■ Data section ■
BEGIN
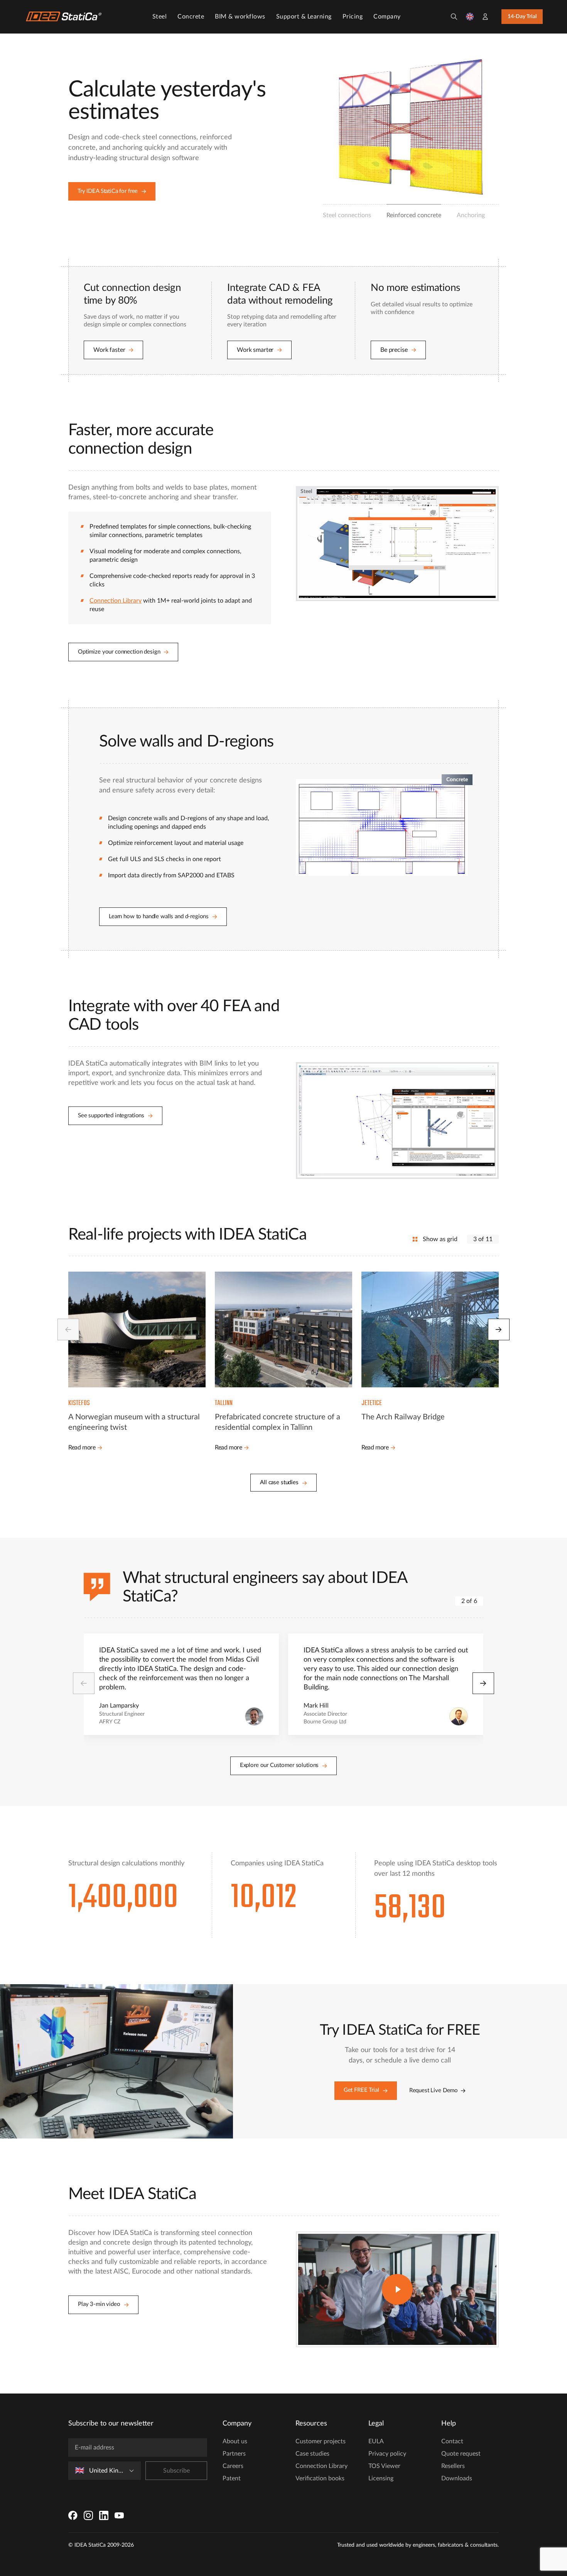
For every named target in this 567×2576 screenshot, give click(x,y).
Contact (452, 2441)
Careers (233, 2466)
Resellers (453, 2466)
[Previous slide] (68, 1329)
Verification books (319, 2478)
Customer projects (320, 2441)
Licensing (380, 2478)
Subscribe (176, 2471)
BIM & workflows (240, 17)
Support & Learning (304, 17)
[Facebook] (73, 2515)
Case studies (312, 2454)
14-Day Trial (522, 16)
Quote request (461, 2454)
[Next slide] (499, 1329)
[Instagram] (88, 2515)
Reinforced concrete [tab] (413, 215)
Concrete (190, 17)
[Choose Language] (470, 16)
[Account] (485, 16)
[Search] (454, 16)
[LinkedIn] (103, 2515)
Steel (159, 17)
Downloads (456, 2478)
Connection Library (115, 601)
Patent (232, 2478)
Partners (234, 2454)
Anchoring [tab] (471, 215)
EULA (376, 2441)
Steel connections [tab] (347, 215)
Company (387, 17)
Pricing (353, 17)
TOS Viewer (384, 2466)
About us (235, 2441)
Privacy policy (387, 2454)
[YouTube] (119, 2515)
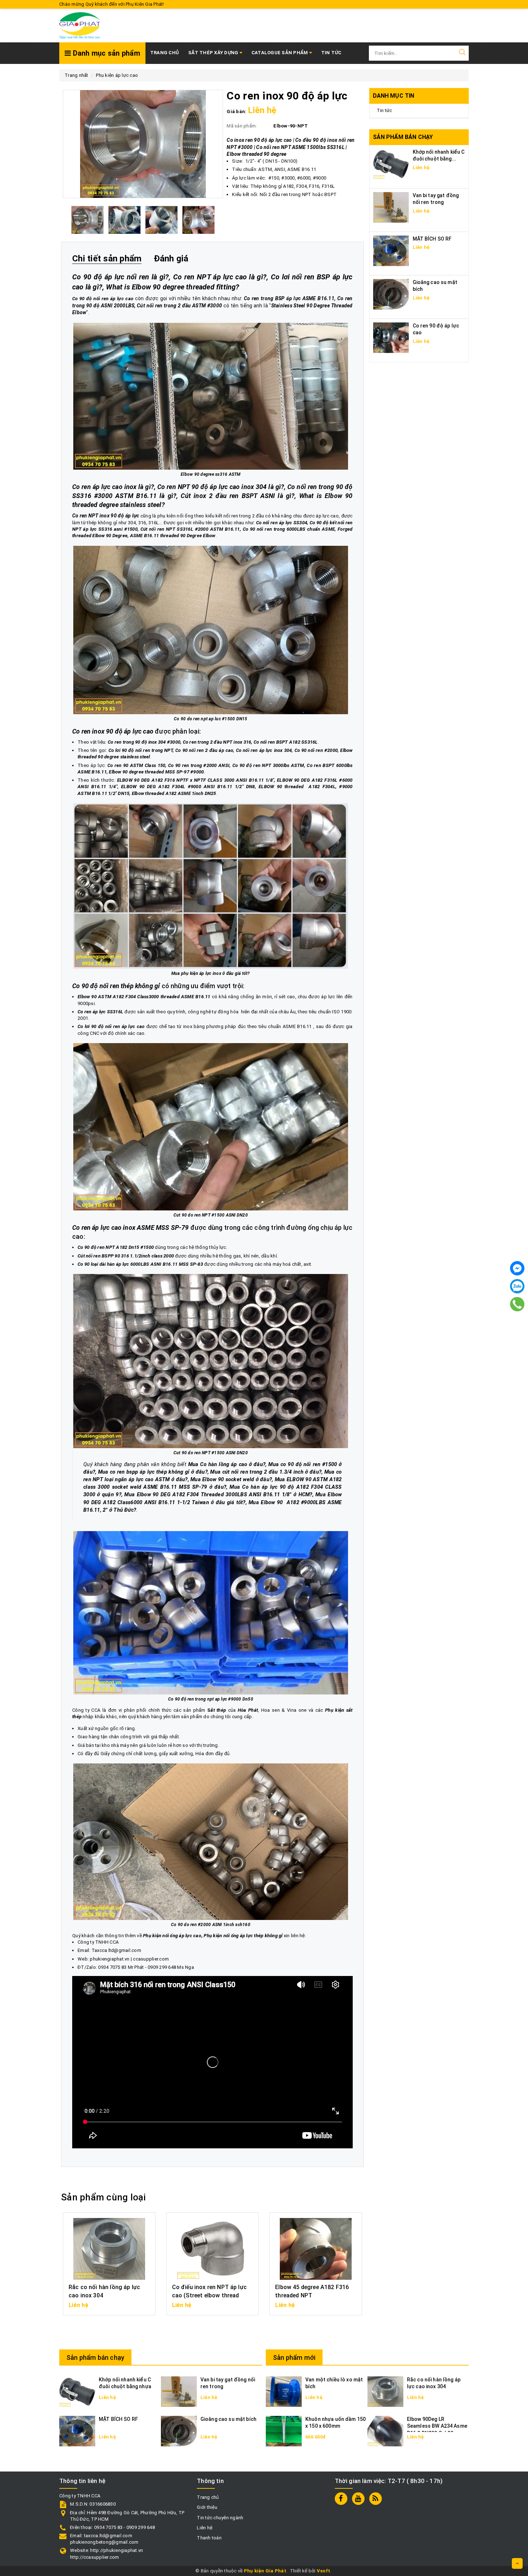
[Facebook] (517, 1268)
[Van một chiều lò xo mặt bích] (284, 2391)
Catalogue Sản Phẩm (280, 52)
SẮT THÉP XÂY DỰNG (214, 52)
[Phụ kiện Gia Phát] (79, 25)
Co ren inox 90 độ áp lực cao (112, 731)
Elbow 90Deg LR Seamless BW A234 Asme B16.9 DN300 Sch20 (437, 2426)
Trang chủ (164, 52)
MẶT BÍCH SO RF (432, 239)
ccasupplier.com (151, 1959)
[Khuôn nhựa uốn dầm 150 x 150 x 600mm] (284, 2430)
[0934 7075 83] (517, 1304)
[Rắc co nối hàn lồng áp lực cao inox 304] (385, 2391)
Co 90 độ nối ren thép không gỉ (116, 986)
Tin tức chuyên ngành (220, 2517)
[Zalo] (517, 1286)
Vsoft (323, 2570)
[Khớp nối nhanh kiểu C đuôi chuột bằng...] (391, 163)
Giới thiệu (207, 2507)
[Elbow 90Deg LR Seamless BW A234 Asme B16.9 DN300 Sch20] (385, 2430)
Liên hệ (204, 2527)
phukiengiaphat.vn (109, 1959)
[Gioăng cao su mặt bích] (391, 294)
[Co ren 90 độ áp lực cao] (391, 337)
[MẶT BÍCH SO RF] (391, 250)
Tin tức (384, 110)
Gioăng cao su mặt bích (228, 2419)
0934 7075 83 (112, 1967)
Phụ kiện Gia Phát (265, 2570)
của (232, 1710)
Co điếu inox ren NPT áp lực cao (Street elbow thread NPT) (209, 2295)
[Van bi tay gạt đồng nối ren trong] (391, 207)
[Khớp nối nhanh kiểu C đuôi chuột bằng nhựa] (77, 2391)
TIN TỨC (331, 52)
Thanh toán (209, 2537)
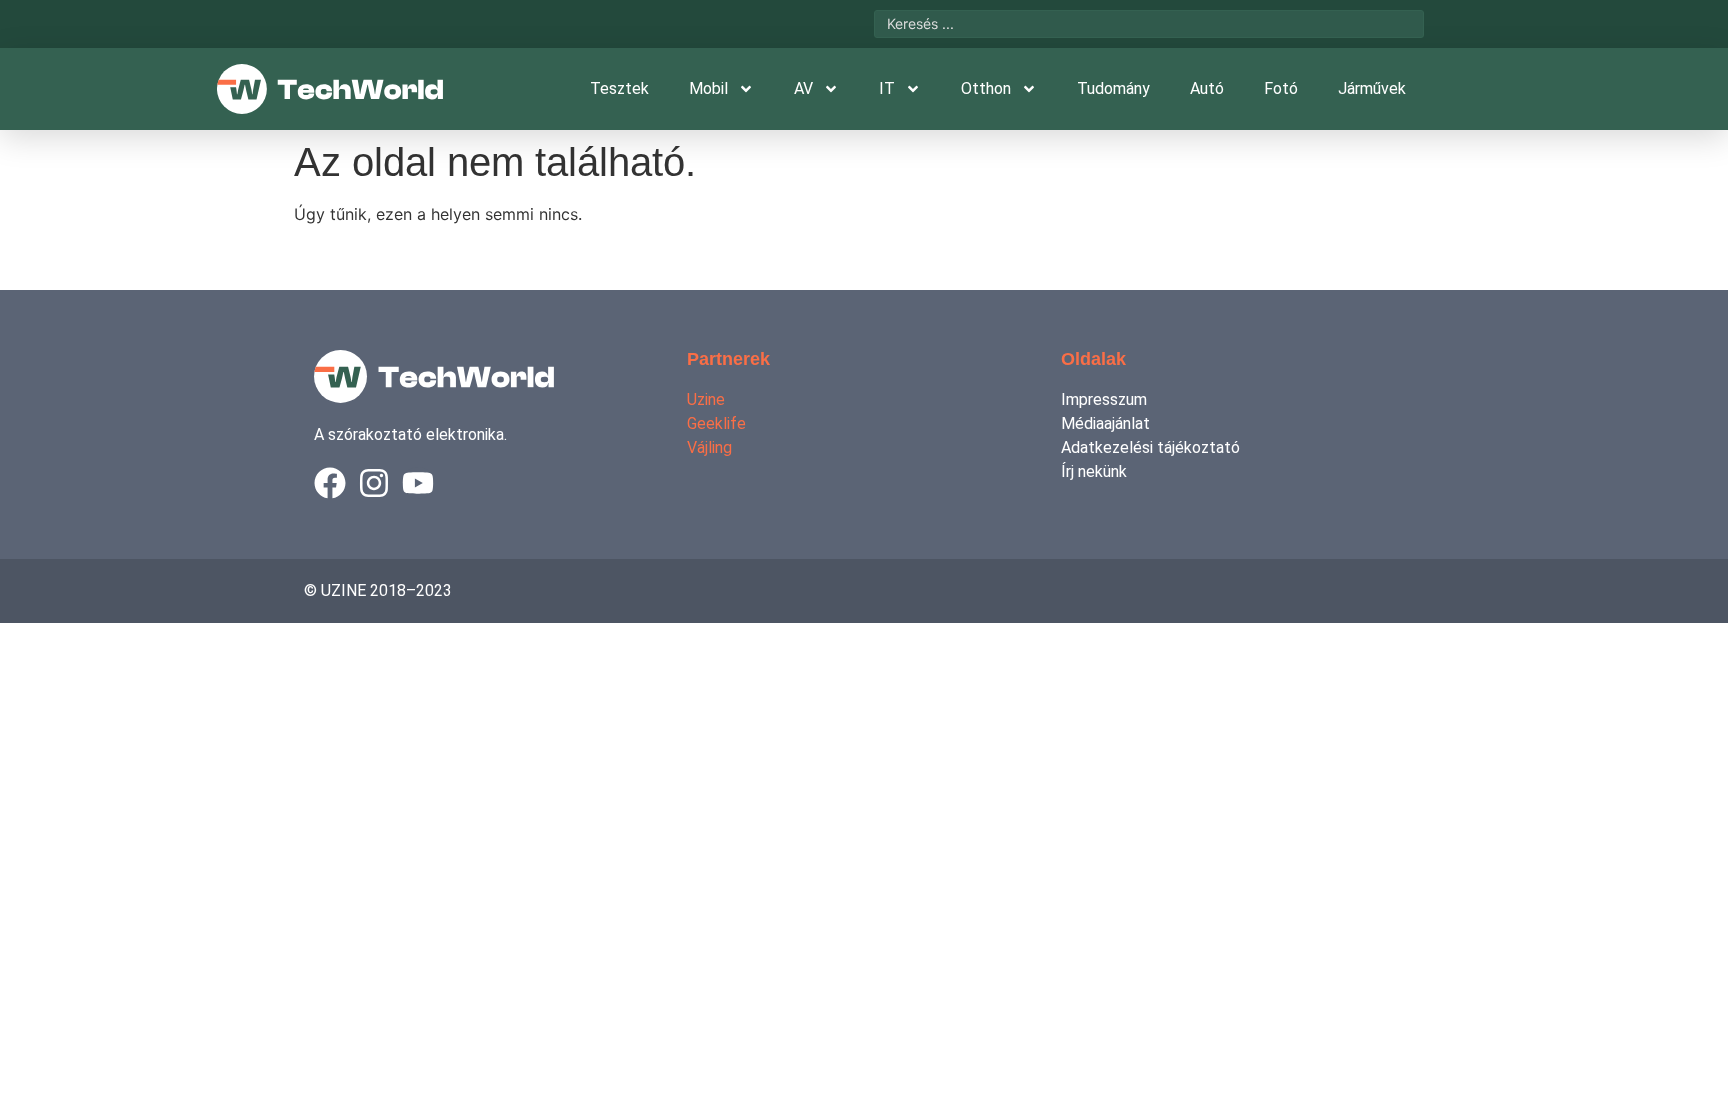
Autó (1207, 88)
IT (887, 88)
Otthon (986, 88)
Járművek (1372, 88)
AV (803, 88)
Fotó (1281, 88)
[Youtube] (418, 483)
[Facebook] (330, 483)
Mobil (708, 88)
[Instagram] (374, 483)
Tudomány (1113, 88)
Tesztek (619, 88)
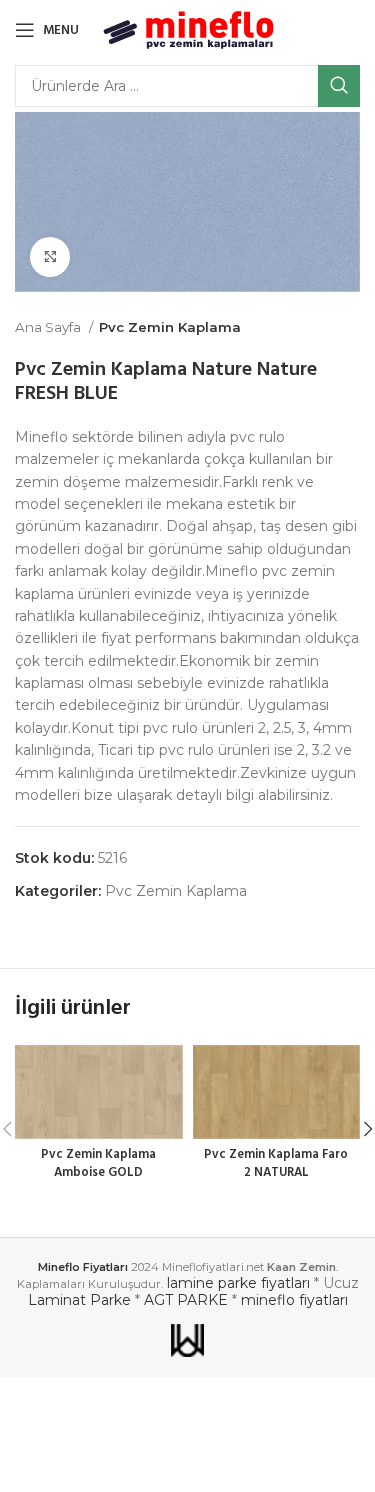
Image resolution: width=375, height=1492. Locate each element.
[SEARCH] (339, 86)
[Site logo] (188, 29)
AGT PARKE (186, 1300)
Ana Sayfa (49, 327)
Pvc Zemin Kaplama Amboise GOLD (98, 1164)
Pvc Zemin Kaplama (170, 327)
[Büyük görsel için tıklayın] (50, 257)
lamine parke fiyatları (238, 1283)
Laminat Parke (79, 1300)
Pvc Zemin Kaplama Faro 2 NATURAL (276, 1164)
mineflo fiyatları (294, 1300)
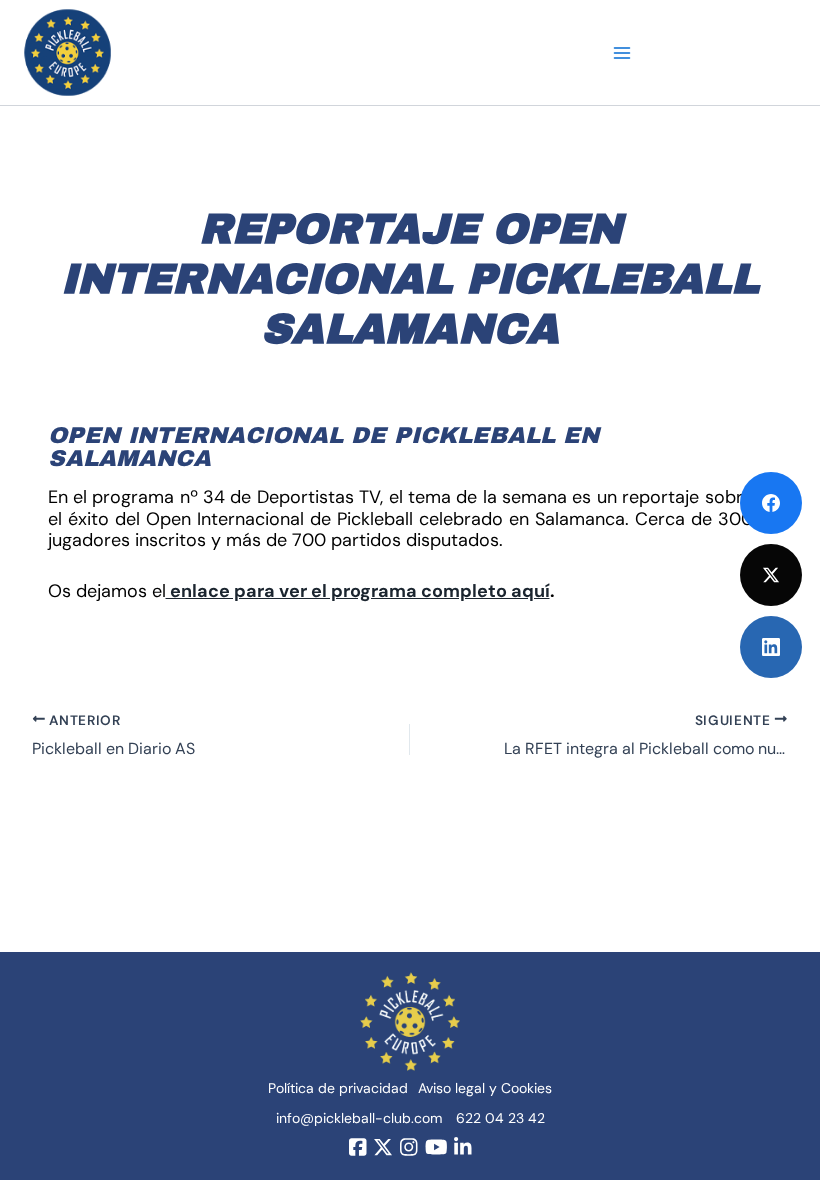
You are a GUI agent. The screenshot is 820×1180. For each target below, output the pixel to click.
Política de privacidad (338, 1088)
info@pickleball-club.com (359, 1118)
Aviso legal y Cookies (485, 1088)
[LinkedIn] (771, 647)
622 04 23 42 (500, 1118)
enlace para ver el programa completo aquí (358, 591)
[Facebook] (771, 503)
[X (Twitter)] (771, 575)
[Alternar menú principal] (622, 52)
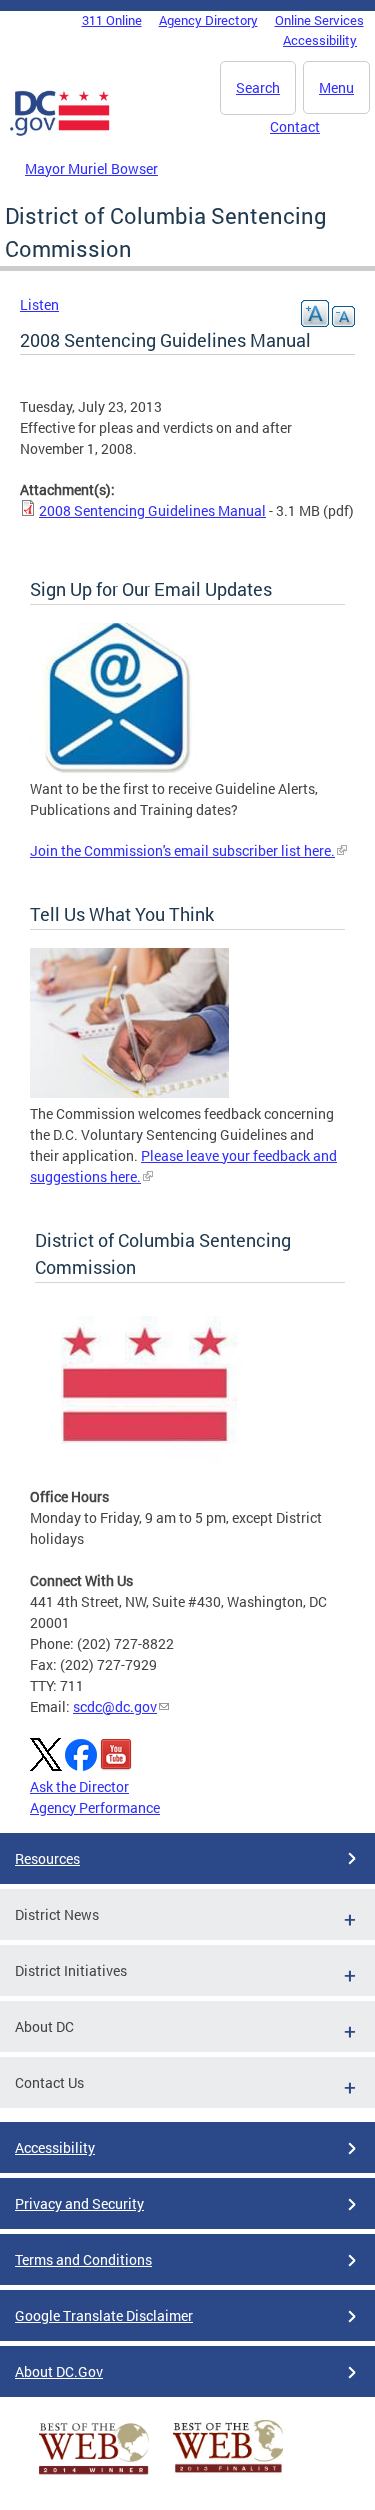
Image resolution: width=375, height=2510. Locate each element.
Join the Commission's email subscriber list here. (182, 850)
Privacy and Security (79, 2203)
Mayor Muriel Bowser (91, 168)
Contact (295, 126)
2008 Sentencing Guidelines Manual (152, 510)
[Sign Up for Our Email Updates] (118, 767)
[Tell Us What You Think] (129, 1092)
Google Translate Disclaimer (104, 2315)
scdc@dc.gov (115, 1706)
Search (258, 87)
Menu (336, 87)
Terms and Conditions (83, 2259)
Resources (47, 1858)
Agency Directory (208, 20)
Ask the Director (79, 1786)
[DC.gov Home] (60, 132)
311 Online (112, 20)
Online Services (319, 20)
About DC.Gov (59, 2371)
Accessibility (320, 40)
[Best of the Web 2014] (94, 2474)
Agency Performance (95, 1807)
END
■ Description of the task ■
Return all lines of the material that have "chuột" in them.

■ Solution below ■
[Khớp nối nhanh kiểu C đuôi chuột bằng...] (391, 163)
[Khớp nối nhanh kiểu C đuôi chuột bằng nhựa] (77, 2391)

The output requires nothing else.